Je décortique, je passe mon temps à chercher à m'émouvoir :
Exemple, je suis bouleversée du seul fait de l'imaginer sucrer son café. Rien que d'envisager toute la palette de petits gestes que cela suppose de sa part, de gestes qu'il n'a jamais fait devant moi donc de nouvelles façons de faire, de nouvelles manières d'être : incessamment je lui réclame la nouveauté, de nouvelles figures comme autant de nouvelles performances. J'accueille l'anodin comme une extraordinaire découverte. Pourquoi c'est comme ça ? Parce qu'il fait forcément tout bellement, et inconsciemment, je suis frappée à la seule idée qu'il puisse s'abandonner, lâcher la réflexivité à un moment de sa vie : il sucre son café, il condescend à faire un geste aussi banal, à tourner la petite cuillère dans la petite tasse. C'est celui que j'aime qui fixe la norme : s'il boit son café sucré cela veut dire que rien ne vaut le café sucré.

En toute cohérence je dois me mettre à fumer comme lui des cigarillos. Je ne peux donc que l'imiter, le laisser m'influencer, chercher l'influence, je ne peux pas le trahir et faire précisément le contraire d'une de ses habitudes, par exemple délaisser ce même goût pour ce qui est caché, pour cette grande pudeur. [ce jour d'été dans son polo noir où il a baissé ses manches qui étaient retroussées, j'aurais pu embrasser doucement ses bras, c'était la première fois que je les voyais]

"Voici donc enfin la définition de l'image, de toute image: l'image, c'est ce dont je suis exclu." Barthes
L'imaginer investir le quotidien à sa façon a une autre conséquence, douloureuse cette fois-ci : c'est que l'image perçue ou imaginaire m'exclut réellement. Barthes dit que voir l'être aimé dans les bras d'un autre fait plus mal que n'importe quel pensée, l'image c'est donc "ce dont je suis exclu" [le cinéma devient alors l'éloge de l'exclusion, la fascination de l'exclusion, quelque chose comme ça]. Donc l'image imaginée de Monsieur Franck vivant sans moi, se débrouillant sans moi (en général le monde se débrouille sans moi, et c'est d'autant plus triste que l'inverse est faux), me fait trop mal puisque je ne suis nulle part dans le champ et je ne peux arriver par nulle part, c'est un cadre strict et qui n'admet et ne contient rien de plus que ce qui s'y trouve déjà.
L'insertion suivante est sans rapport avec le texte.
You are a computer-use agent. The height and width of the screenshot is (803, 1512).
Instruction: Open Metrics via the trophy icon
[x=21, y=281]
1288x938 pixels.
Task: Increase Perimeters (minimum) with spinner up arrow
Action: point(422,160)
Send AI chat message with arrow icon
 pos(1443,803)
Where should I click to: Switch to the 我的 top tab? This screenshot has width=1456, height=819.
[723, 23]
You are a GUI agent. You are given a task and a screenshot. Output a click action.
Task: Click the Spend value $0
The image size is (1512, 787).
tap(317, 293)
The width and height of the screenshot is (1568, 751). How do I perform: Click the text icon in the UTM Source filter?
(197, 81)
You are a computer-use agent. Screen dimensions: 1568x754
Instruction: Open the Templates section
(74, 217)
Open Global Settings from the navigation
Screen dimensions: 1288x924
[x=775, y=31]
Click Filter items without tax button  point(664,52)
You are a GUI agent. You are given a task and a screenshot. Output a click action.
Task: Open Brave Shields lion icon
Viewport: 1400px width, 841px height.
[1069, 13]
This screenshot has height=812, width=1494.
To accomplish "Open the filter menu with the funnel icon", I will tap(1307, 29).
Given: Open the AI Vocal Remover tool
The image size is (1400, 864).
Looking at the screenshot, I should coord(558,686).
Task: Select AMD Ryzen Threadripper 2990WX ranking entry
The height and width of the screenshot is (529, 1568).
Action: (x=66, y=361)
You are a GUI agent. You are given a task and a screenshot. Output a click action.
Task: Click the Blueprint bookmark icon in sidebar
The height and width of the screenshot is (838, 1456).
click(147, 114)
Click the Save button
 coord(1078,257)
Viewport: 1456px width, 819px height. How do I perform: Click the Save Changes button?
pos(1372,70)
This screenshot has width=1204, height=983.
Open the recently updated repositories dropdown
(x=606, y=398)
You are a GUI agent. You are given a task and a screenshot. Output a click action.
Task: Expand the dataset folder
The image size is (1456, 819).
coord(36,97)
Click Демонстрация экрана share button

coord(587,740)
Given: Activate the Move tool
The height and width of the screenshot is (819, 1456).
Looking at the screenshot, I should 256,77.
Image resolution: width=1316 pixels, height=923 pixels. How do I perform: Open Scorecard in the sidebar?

L'image, le cadre, c'est le face à face, l'expérience quotidienne de l'infranchissable : la vitrine de magasin, l'écran de cinéma, la vitre.
Je regarde l'image de Monsieur Franck, j'admire, je contemple, je scrute, je considère, en un mot je respecte, mais personne moi ne me regarde, ne me respecte, et tout regard caméra serait lancé à la cantonade.


Il ne s'agit pas de l'imaginer avec ses amoureuses et de pleurer, c'est moins extrême que ça, je suis jalouse à partir du moment où il entre en rapport avec une personne (un cancre) ou un objet (son Mac). A l'époque il suffisait que je m'en aille deux minutes de la classe pour qu'en y revenant je me sente exclue par les deux minutes de cours que je venais de perdre, je me disais : ils en savent plus long sur M. Franck que moi, "ils ont passé plus de temps avec lui que moi et ces abrutis ne s'en rendent pas compte, ils attendent la pause". Et dans le couloir je pressais le pas, impatientée par nos retrouvailles imminentes. Il m'ignorait, poursuivait le cours et je lui en voulais.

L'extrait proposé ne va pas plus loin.